What Can The Miami Dolphins Teach Us About Church Leadership?
By: Vanderbloemen November 8, 2013
Everyone has been reading or watching the situation with the Miami Dolphins and the chaos on their professional football team.
Offensive tackle Jonathan Martin left the team after being harassed by teammates, and apparently one teammate in particular. This “teammate” sent intimidating texts and voicemails that have been saved, which contained vulgarities, racial slurs, comments about parents, and one that ended with the words, “I will kill you.” This same teammate has been seen in videos stomping around a bar shirtless while yelling obscenities and racial slurs. The Dolphins have suspended this player indefinitely (too little, too late).
The bigger issue that is being addressed by writers around the country is the “culture” in the locker room and on the team.
Some have written that this may cost Dolphin Head Coach Joe Philbin his job. Things are way out of control, and the buck stops with the Head Coach of the team. He sets the tone for the culture of the team.
Former NFL quarterback Rich Gannon stated that when he played for the Kansas City Chiefs under Head Coach Marty Schottenheimer, hazing of younger players by veterans just did not happen. It was not tolerated or part of the culture. When Gannon later played for the Oakland Raiders, he said the kind of hazing that was going on made him “want to throw up.” That may be part of the reason the Raiders have been a very poor football team in the NFL in recent history. Hall of Fame coach of the San Francisco 49ers, Bill Walsh, was another coach who did not allow hazing on his teams. The team leader has immense influence on the inside culture of a team.
So, what do these football stories have to do with church leadership?
A web post on “rock star worship leaders” was recently brought to my attention. It characterized them as self-absorbed, narcissistic, and not team players. One of these rock star worship leaders was seen as the blame why their church attendance had dropped by almost one-third. Looking at a Sunday worship “set list” from one rock star worship leader revealed not a single song was repeated over that time. This was decried in the article as “performing worship songs, not leading them.”
Now, I’m not condoning some of the behavior of these worship leaders, but my first reaction was not about the worship leaders. It was about the senior leaders of these churches.
Leaders get what they allow.
Where are the church leaders in these “rock star worship leader” situations? Why are they allowing this in their staff culture? Why would you allow a church staff member to be the cause of a 33% drop in your church attendance? The buck stops with the point leader.
Every church should have two sets of values.
Core values drive the vision of the church. They answer the question, “Why does this church exist?”
Staff values, how we interact as a team, are also vital to a church. As best-selling author Patrick Lencioni puts it, staff values are “permission-to-play values.” They are minimal behavioral standards that are required in an organization.
Lencioni also points out the difference between conflict and accountability, which are confused by many leaders.

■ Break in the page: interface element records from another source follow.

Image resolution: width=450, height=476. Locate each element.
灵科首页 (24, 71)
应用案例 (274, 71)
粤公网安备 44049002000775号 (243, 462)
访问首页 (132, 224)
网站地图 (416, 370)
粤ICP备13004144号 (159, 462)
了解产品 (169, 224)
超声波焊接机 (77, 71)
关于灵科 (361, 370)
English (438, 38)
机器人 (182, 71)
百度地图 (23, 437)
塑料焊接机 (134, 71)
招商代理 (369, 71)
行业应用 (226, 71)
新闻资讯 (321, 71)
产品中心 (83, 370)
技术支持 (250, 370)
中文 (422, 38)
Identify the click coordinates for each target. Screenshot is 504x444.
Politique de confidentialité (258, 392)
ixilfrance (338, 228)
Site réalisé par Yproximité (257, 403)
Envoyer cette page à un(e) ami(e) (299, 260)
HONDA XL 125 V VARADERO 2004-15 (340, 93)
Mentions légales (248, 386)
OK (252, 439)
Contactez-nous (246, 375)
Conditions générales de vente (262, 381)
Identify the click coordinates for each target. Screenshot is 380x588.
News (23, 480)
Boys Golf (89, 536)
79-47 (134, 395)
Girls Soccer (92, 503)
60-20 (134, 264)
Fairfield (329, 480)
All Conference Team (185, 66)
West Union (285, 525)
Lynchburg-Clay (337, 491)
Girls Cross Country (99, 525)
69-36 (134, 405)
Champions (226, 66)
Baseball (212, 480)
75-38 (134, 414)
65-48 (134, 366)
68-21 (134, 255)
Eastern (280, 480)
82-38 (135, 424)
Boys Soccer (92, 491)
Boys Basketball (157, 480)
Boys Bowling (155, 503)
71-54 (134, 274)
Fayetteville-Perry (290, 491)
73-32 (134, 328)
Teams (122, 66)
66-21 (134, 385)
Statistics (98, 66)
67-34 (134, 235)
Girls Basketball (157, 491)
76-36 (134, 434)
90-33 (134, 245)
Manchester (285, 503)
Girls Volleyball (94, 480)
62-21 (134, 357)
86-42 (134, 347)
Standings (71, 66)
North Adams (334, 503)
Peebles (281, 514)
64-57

Conflict is about issues and ideas. Accountability, which is much tougher, is about performance and behavior. It is much more personal, thus much more difficult to hold people accountable. If a worship leader is going a direction that is not compatible with the direction of the church, there needs to be conflict over issues and ideas. If a worship leader (or any other team member) is exhibiting a bad attitude, poor work ethic, or not relating to people on the team, there needs to be accountability about performance and behavior.
Lead pastors, senior pastors, executive pastors – you are the ones who will set the tone of your church staff culture. If you do not have a list of “permission-to-play values,” now is the time. Don’t be like the Miami Dolphins who waited until things were way out of control to address the internal culture.